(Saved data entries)
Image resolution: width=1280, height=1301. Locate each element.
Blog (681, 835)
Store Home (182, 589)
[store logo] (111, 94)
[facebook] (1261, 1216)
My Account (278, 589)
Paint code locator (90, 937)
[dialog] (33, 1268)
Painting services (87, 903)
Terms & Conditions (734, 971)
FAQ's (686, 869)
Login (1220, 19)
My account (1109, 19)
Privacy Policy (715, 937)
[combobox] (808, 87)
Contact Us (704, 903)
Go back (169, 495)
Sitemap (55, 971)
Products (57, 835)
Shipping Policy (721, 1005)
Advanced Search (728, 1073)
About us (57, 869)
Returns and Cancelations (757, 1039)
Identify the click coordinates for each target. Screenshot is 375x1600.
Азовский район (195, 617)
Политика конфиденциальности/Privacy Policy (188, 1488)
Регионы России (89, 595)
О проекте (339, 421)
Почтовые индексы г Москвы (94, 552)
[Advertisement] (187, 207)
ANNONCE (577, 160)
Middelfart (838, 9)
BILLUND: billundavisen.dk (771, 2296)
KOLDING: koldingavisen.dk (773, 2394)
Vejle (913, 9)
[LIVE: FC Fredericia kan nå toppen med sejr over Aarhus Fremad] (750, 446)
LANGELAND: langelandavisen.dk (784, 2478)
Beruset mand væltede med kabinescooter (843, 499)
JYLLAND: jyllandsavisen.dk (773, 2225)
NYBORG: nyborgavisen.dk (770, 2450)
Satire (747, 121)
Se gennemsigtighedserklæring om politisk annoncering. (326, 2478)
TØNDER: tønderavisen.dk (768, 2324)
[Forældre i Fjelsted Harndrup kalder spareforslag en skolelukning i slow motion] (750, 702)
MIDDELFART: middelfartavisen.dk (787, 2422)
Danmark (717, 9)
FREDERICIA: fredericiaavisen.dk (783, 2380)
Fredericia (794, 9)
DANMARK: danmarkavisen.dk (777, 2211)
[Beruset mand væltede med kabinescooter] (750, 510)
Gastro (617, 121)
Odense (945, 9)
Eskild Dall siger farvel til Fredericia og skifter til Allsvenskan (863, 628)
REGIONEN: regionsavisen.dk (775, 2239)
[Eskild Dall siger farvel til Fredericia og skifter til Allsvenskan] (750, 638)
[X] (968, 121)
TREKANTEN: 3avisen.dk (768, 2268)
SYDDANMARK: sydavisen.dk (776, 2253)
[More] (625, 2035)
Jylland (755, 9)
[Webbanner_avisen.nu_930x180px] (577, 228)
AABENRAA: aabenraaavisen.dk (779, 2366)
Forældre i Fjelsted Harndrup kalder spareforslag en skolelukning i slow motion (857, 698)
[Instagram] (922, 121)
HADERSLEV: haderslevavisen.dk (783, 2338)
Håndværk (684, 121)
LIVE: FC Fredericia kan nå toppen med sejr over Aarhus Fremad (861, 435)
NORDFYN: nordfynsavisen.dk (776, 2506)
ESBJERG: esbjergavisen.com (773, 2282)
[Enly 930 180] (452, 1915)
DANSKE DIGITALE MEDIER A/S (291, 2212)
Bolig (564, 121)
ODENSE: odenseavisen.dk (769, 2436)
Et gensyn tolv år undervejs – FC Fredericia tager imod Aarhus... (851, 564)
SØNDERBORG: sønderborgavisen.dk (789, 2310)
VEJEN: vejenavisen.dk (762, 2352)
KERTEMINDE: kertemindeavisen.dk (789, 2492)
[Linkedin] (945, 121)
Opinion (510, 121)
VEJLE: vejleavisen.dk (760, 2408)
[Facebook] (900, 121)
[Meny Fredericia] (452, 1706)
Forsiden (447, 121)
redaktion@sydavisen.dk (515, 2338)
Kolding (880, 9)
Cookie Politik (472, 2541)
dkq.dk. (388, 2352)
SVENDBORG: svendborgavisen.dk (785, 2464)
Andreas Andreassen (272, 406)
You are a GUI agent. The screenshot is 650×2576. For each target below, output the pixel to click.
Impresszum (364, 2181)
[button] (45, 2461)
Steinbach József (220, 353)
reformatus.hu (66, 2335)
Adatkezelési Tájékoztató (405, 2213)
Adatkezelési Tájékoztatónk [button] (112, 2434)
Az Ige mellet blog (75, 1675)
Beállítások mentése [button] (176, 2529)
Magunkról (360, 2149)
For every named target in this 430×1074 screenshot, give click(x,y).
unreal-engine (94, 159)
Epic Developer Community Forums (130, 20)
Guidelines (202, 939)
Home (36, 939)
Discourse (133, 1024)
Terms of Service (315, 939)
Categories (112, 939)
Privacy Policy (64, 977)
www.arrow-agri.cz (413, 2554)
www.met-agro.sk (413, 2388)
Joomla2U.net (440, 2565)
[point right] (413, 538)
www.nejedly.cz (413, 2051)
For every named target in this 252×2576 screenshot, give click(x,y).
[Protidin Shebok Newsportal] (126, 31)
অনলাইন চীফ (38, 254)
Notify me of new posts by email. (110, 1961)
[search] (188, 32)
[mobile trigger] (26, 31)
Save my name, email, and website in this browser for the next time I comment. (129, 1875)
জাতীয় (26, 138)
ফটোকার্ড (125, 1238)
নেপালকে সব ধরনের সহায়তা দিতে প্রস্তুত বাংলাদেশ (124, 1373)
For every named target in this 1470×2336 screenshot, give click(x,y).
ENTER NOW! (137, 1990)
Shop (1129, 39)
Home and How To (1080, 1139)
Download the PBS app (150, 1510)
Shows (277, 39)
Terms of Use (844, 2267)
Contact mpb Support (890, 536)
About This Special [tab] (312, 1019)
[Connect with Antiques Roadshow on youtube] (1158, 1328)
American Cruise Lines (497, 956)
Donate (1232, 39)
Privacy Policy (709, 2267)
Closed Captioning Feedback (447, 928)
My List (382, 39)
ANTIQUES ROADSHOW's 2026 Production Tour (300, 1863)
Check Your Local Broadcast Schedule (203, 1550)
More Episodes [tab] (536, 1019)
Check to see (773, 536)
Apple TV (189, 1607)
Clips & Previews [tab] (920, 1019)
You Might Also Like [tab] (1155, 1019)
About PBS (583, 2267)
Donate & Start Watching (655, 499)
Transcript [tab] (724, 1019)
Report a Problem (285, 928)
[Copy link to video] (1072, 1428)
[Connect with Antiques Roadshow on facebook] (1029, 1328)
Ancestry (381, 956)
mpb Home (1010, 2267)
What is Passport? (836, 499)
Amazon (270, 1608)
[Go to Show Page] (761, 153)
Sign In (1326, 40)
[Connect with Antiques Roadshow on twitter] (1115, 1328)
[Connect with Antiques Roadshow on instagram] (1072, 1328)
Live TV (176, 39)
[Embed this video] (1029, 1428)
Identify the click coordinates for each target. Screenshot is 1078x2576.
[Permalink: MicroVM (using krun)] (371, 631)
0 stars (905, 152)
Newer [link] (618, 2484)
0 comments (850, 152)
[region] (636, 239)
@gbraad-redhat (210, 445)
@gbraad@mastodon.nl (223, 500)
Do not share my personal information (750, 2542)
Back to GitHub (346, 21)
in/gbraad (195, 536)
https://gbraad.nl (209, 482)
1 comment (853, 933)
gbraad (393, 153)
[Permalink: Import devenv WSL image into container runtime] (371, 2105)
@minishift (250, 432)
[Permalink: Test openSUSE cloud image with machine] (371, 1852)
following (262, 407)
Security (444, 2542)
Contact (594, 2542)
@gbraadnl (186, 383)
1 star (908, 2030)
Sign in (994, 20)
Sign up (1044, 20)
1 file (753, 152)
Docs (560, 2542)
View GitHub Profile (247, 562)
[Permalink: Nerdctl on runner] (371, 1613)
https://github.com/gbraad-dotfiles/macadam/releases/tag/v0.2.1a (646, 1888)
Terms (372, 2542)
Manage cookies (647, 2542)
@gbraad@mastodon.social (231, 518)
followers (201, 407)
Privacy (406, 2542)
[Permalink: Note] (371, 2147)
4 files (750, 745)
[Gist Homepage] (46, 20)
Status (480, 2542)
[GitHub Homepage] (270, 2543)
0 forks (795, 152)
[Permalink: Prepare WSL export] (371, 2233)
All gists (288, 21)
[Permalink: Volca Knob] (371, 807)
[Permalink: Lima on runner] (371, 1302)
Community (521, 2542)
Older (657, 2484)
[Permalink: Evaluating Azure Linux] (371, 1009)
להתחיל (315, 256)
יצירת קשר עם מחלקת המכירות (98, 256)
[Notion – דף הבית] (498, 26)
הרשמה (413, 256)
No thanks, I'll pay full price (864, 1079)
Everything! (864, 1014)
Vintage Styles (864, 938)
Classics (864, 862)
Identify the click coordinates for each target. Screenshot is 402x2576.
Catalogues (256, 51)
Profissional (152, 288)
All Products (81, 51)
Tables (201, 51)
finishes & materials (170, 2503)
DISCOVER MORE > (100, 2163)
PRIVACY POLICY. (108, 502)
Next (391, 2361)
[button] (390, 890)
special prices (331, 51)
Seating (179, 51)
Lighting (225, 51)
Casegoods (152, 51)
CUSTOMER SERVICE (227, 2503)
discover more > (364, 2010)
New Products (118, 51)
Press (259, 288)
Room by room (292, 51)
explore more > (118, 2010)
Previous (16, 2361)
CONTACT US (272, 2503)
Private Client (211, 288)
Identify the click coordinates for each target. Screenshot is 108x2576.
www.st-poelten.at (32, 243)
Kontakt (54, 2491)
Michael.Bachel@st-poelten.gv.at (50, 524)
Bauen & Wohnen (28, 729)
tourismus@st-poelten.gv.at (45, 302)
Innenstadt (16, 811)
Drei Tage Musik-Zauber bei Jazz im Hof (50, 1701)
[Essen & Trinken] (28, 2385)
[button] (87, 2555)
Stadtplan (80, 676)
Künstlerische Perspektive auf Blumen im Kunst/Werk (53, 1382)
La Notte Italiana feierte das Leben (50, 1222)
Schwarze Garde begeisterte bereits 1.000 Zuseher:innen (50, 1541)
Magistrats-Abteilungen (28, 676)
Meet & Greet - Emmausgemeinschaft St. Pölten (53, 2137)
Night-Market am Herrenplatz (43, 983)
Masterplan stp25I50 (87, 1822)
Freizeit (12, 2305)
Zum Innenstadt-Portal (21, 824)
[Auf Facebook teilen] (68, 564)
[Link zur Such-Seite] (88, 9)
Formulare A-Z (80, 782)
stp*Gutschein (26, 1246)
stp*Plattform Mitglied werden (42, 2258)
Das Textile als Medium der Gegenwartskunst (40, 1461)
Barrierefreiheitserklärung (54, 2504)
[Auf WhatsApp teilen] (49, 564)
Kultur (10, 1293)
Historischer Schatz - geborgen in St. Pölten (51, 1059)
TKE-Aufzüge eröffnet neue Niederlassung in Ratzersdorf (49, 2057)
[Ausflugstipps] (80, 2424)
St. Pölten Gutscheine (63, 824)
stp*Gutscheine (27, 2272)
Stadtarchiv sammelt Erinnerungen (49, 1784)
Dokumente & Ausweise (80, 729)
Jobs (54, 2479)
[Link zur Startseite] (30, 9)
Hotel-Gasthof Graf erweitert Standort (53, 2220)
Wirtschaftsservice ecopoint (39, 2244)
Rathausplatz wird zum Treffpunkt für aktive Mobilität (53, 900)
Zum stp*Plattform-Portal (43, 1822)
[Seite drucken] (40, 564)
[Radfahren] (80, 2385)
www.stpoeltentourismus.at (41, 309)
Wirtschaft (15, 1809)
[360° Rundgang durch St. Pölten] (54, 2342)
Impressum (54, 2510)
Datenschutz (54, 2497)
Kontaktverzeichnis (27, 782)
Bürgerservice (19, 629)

TASK TO CARRY OUT: Lines in the records above that contain the word "Identify" need to be counted; the reply is that number and nothing else.

RESULT: 4